We propose a novel approach to logic-based learning which generates assumption-based argumentation (ABA) frameworks from positive and negative examples, using a given background knowledge. These ABA frameworks can be mapped onto logic programs with negation as failure that may be non-stratified. Whereas existing argumentation-based methods learn exceptions to general rules by interpreting the exceptions as rebuttal attacks, our approach interprets them as undercutting attacks. Our learning technique is based on the use of transformation rules, including some adapted from logic program transformation rules (notably folding) as well as others, such as rote learning and assumption introduction. We present a general strategy that applies the transformation rules in a suitable order to learn stratified frameworks, and we also propose a variant that handles the non-stratified case. We illustrate the benefits of our approach with a number of examples, which show that, on one hand, we are able to easily reconstruct other logic-based learning approaches and, on the other hand, we can work out in a very simple and natural way problems that seem to be hard for existing techniques.
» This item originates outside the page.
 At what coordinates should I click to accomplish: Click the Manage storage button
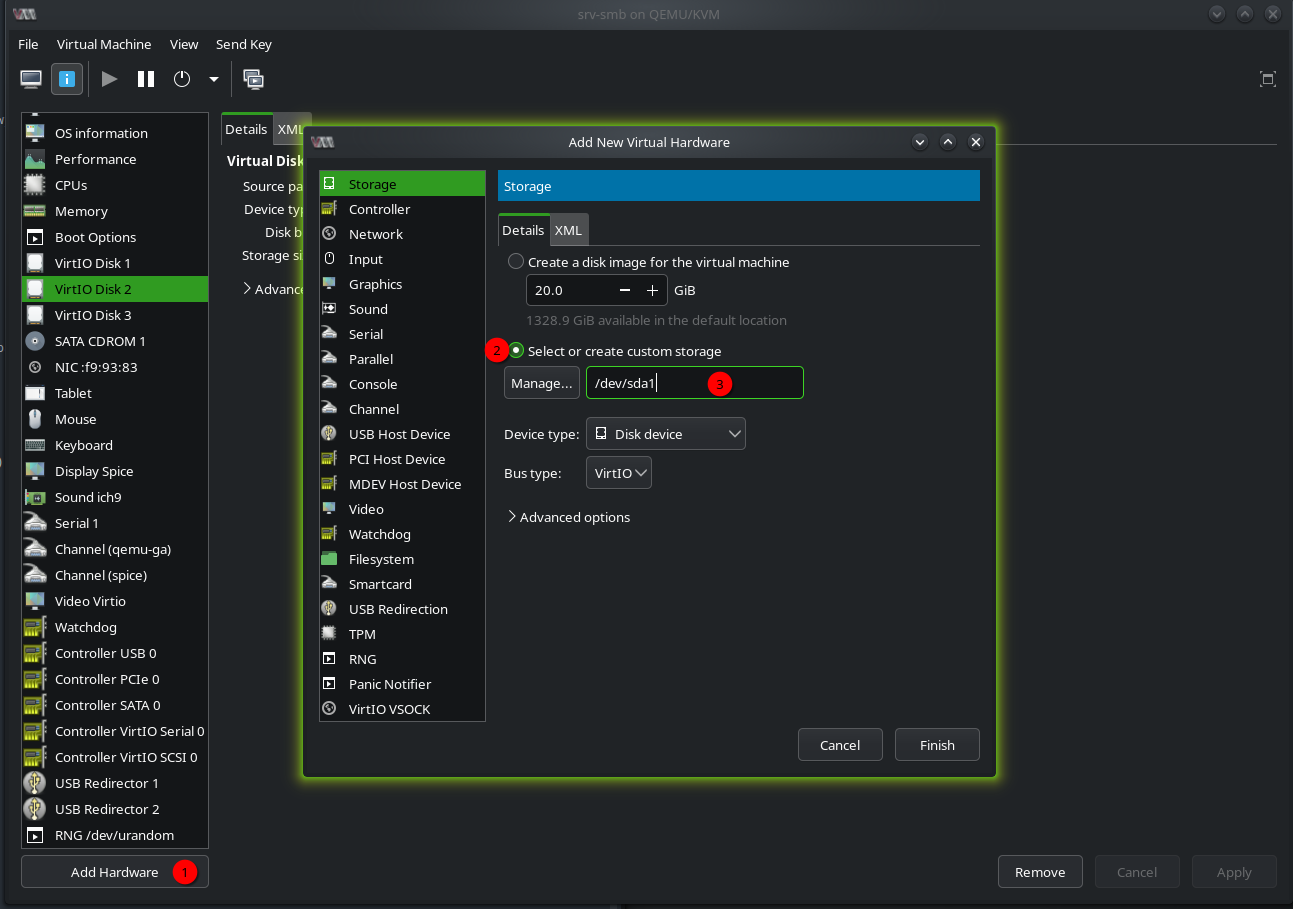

翻译：我们提出了一种新颖的基于逻辑的学习方法，该方法利用给定的背景知识，从正例和反例中生成基于假设的论证（ABA）框架。这些ABA框架可映射为带有失败即否定的逻辑程序，这些程序可能不存在分层结构。现有的基于论证的方法通过将例外解释为反驳攻击来学习通用规则的例外情况，而我们的方法则将它们解释为削弱攻击。我们的学习技术基于转换规则的使用，包括一些改编自逻辑程序转换规则（特别是折叠规则）的规则，以及其他规则，如机械学习和假设引入。我们提出了一种通用策略，以适当的顺序应用转换规则来学习分层框架，并提出了一个处理非分层情况的变体。我们通过多个示例展示了我们方法的优势，这些示例表明，一方面，我们能够轻松地重建其他基于逻辑的学习方法，另一方面，我们能够以非常简单自然的方式解决现有技术似乎难以处理的问题。